*Directions for this task*.
Rewrite the entries below with "icon" changed to "button", keeping everything else the same.

● ● ● ● ● ● ●

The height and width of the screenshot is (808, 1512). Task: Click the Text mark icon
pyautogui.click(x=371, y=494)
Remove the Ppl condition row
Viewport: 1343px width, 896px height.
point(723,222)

● ● ● ● ● ● ●

*Problem solution*.
The height and width of the screenshot is (808, 1512). Task: Click the Text mark button
pyautogui.click(x=371, y=494)
Remove the Ppl condition row
Viewport: 1343px width, 896px height.
point(723,222)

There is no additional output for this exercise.